100th Overview History

“If Purdue hadn’t given him those beans, who knows what farming would look like today,” mused Crum, who attended Purdue like many of the brothers’ descendants. In May, she completed a master’s in agricultural sciences education and communications (ASEC).

“When I walk across campus I find myself thinking about how different it must look from when Taylor was there and how large of a role Purdue played in the history of our family and soybeans.”

Young lady outside a building on Purdue campus
Claire Crum

While a student, Crum worked closely with her advisor, Natalie Carroll. “Claire was a delight,” said Carroll, a professor of ASEC and agricultural and biological engineering (ABE). “Not only did she bring a strong knowledge of agriculture, she always wants to learn more, and has a passion for sharing her knowledge with others.” 

Crum spent two summers as an intern at the Indiana State Fairgrounds while working on her graduate research project. She surveyed fair-goers to better understand consumers’ food choice selections, needs and information sourcing. Crum says the results will help her as she works toward her goal of becoming an Extension educator.

plaques with information about soy
Historical Markers were recently added to "Soyland" farm. (Photos by Marshall Martin)

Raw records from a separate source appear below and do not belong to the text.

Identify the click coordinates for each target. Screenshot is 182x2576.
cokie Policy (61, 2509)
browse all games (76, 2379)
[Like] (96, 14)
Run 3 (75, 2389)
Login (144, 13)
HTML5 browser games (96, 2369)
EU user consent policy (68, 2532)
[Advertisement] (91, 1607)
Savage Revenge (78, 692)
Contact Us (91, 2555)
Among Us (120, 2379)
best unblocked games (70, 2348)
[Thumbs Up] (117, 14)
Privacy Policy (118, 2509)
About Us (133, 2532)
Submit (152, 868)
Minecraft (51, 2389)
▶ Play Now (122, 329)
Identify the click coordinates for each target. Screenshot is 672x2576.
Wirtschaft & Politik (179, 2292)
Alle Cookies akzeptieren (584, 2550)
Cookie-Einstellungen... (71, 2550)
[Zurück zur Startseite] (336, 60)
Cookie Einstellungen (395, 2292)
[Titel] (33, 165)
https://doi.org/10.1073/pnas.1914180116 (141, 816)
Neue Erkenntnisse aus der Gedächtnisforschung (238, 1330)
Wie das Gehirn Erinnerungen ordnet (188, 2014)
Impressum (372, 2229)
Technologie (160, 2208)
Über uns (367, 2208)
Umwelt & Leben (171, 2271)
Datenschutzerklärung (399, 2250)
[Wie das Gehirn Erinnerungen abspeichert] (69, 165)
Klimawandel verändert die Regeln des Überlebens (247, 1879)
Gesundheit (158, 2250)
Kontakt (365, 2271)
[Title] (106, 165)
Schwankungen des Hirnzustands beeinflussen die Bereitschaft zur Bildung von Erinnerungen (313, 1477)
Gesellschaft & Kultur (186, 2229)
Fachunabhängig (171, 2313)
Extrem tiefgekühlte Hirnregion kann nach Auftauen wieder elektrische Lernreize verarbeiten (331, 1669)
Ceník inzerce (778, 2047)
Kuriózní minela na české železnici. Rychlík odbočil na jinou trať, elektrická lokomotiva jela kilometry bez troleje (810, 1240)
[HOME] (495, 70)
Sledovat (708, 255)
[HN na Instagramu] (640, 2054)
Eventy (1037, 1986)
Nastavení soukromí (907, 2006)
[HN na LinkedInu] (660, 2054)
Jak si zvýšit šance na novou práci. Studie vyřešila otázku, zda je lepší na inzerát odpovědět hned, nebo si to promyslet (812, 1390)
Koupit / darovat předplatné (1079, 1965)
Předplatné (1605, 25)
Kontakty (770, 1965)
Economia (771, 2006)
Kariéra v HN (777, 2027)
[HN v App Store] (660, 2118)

“I love seeing kids’ faces when you tell them something new about agriculture. It fills me with joy. So many don’t understand where their food comes from. I think it is fun and important to take an active role in that farm-to-fork pathway.

“I’m so proud of our family for continuing to do their part generations later,” said Crum. “Looking at the progress of the ASA, Purdue, and our family over the past 100 years, I am tickled pink to think about what my grandpa and his grandpa would say if they were still here."